-- Start Extract provided --

EthiCS: Unicode

Character representation

A brief history of coding systems, considering two sets of values in tension:
- Representation and equality
- Efficiency and unambiguity

Coding systems

A coding system represents human language in form other than speech
- Standardization!
Any written language is a coding system
- Alphabetic (a mark represents a part of a sound; Latin, Cyrillic, Coptic, Korean)
- Syllabic (a mark represents a sound combination; some Japanese scripts)
- Logographic (a mark represents a word; Chinese Hanzi)
Representations can be translated into new forms!

Chappe semaphore, 1790s

Letters → arrangements of mechanical arms visible from far away

Braille alphabet, 1820s

Letters and letter combinations → patterns of dots perceptible to touch

Japanese Braille, 1880s

Braille’s symbols repurposed to a completely different syllabary
Issues of ambiguity and misinterpretation
- Meaning of Braille symbols depends on context
- How to unambiguously interpret a document combining French and Japanese Braille symbols?

Efficiency vs. representation

Efficiency and parsimony are essential goals for computer systems
- Represent data in the smallest space
- Less expensive, more capacity
- Take less time to transmit
Efficiency and parsimony are also essential for humans
- Human limitations in distinguishing marks
- Braille formerly had more symbols, distinguished by the use of dashes in some positions as well as dots (a ternary-like system), but “by the second edition in 1837 [Louis Braille] had discarded the dashes because they were too difficult to read.” ref
Efficiency and parsimony can conflict with representation!

Telegraphy, 1930s

Telegraphy uses a binary coding system (dot + dash)

-- End Extract provided --
-- Start Dataset section --

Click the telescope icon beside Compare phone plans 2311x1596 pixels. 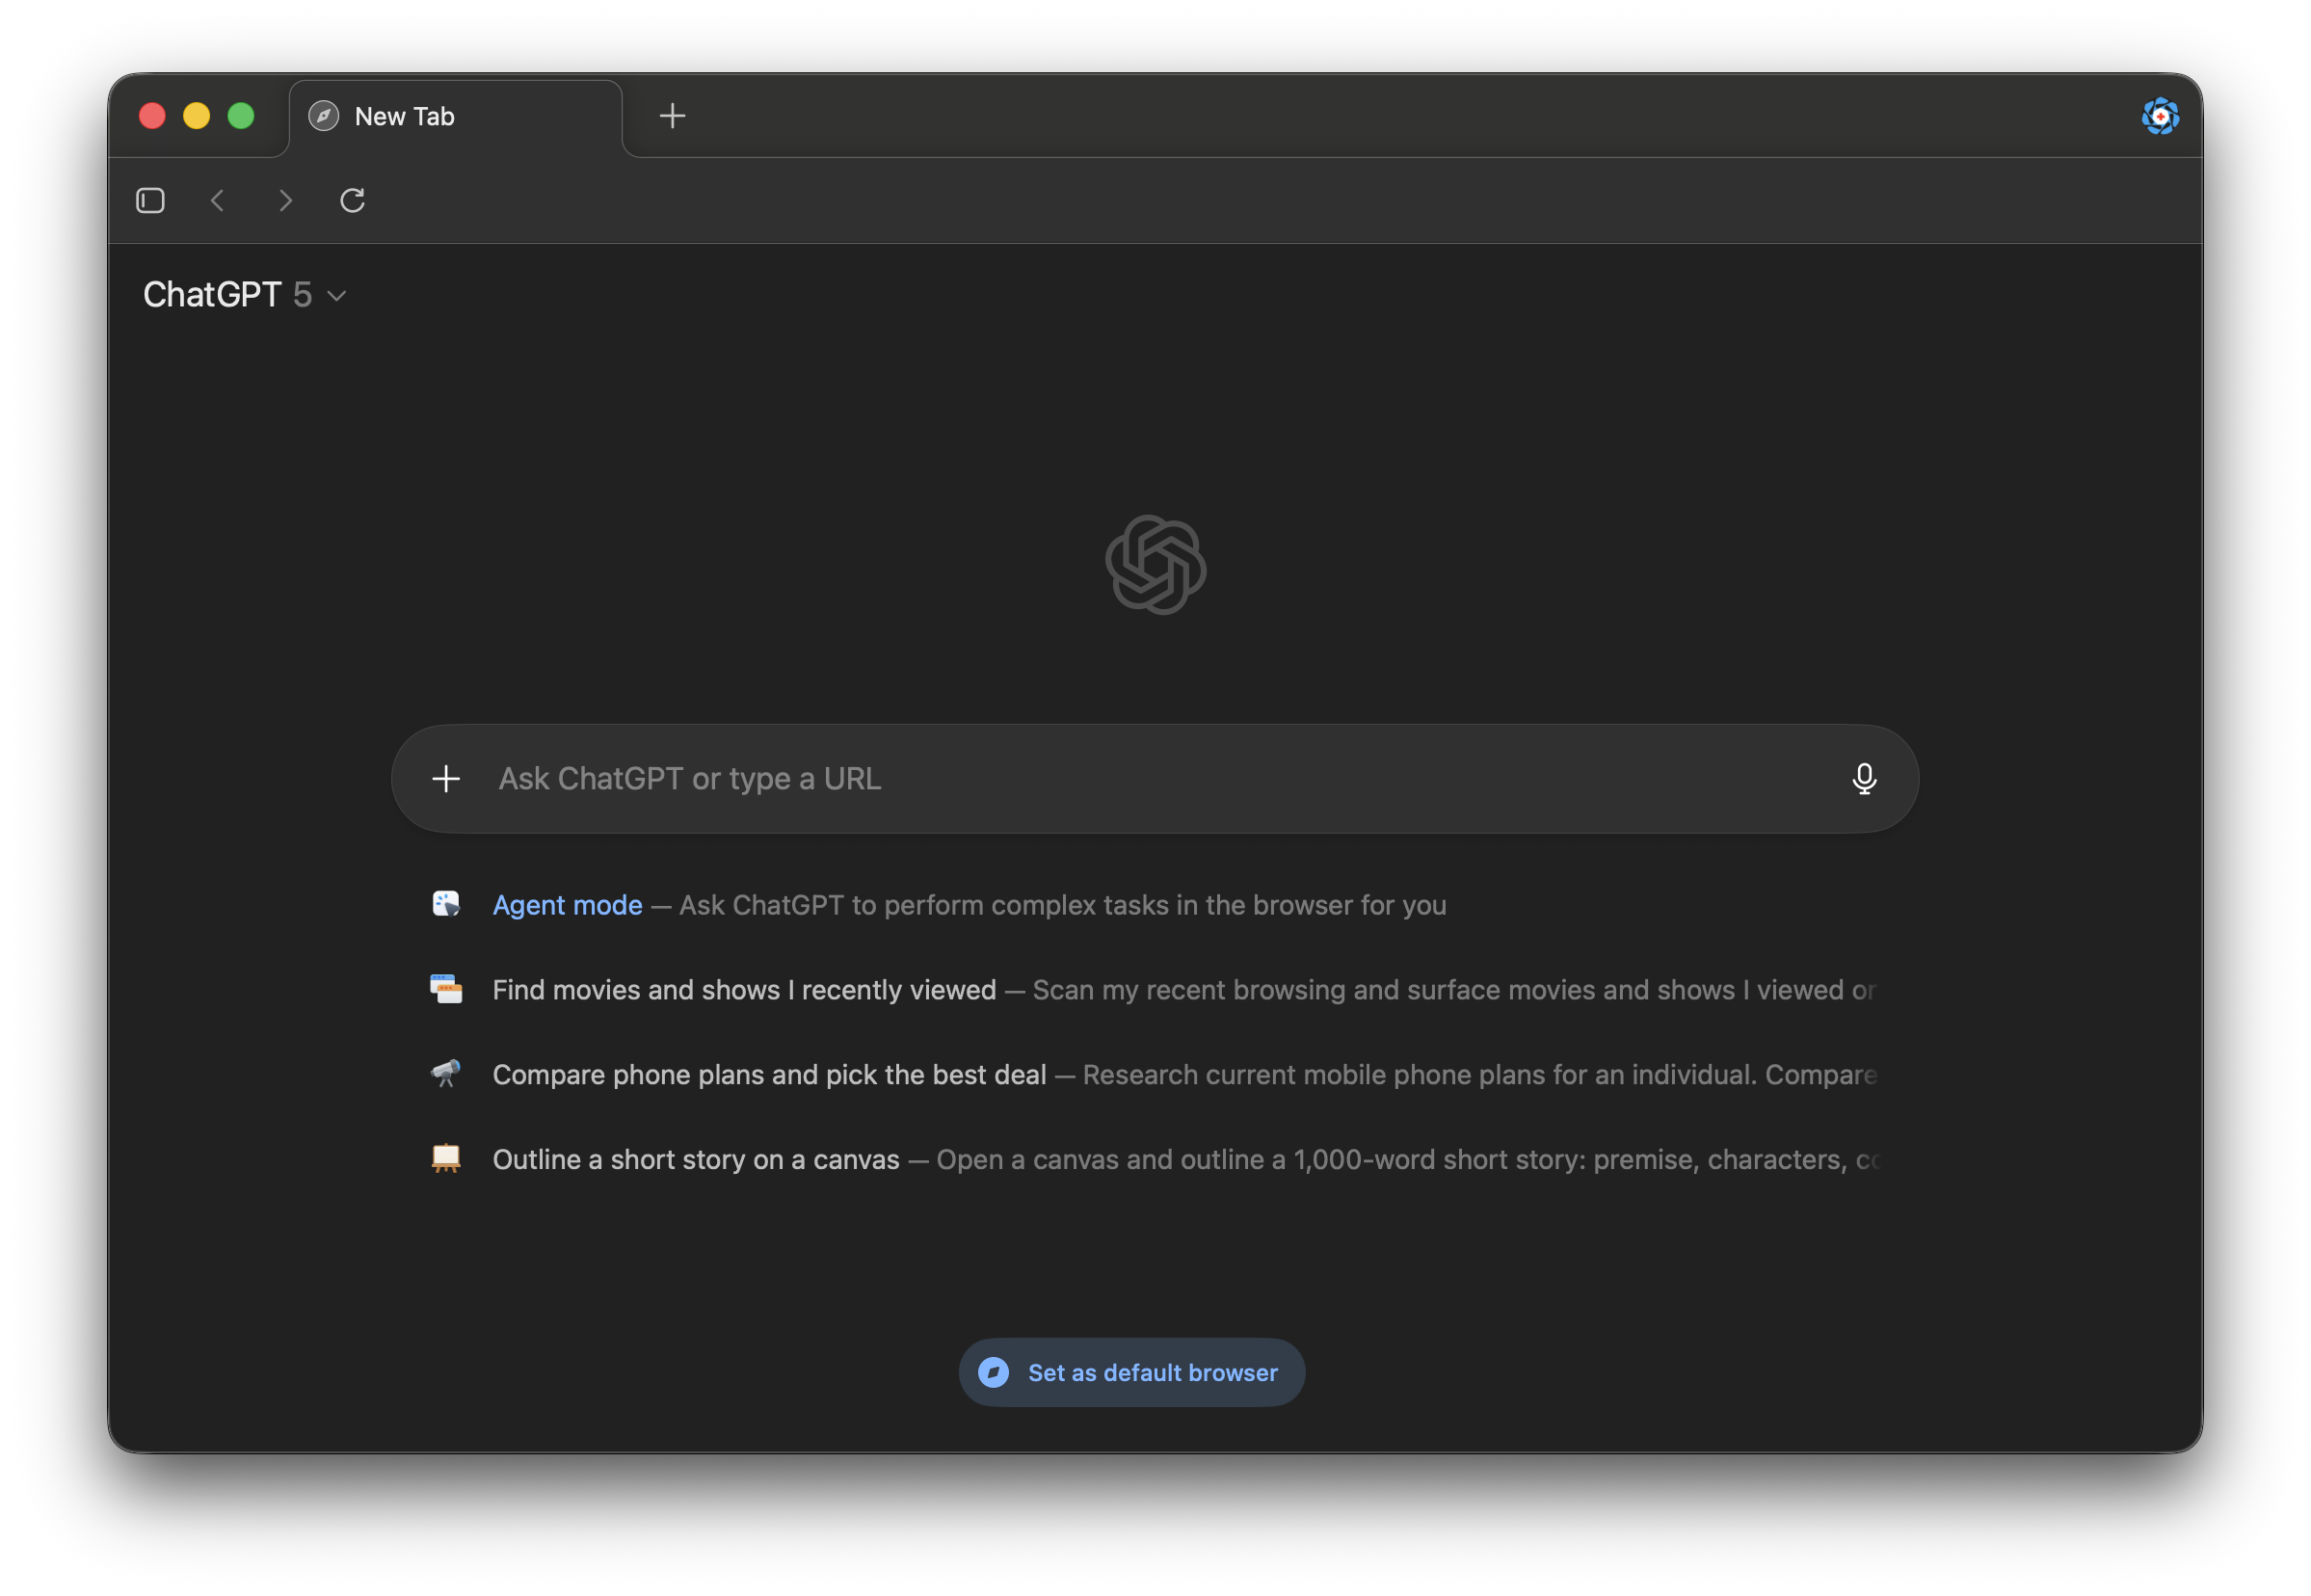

-- End Dataset section --

[Tasks]
- a) In the notes on character representation, why did Louis Braille drop the dashes from his system? Answer in one to three sentences.
- b) Write what comes next in the notes on character representation, picking up after their last line.
The listing is separate material with no connection to the notes on character representation.

[Answers to each task]
- a) By the second edition in 1837, Louis Braille had discarded the dashes because they were too difficult to read. The notes offer this as an example of human limitations in distinguishing marks, which shows that efficiency and parsimony matter for people as well as for computers.

- b)
2⁵ = 32 distinct patterns
Complex “shift” system multiplexes some patterns
- 11111 01110 11011 01110 = “C:”
- So the 01110 pattern means different things depending on context
- Vulnerable to error: a misinterpreted symbol can change meanings of all future symbols

BCDIC, 1930s

Derived from punched-card codes originally developed for the US Census in the late 1800s

ASCII, 1960s

American Standard Code for Information Interchange
Foundation for many national standards
Controversial at the time

MORE THAN 64 CHARACTERS!

America and the world

ISO (International Standards Organization) adopted ASCII as ISO/IEC 646, with a caveat
The characters [ \ ] { | } (and, to a lesser extent, ^ ~ # $ @ ') were “reserved for national use”
Different governments used those slots to represent critical characters in their languages
- Different nations speaking the same language made different choices!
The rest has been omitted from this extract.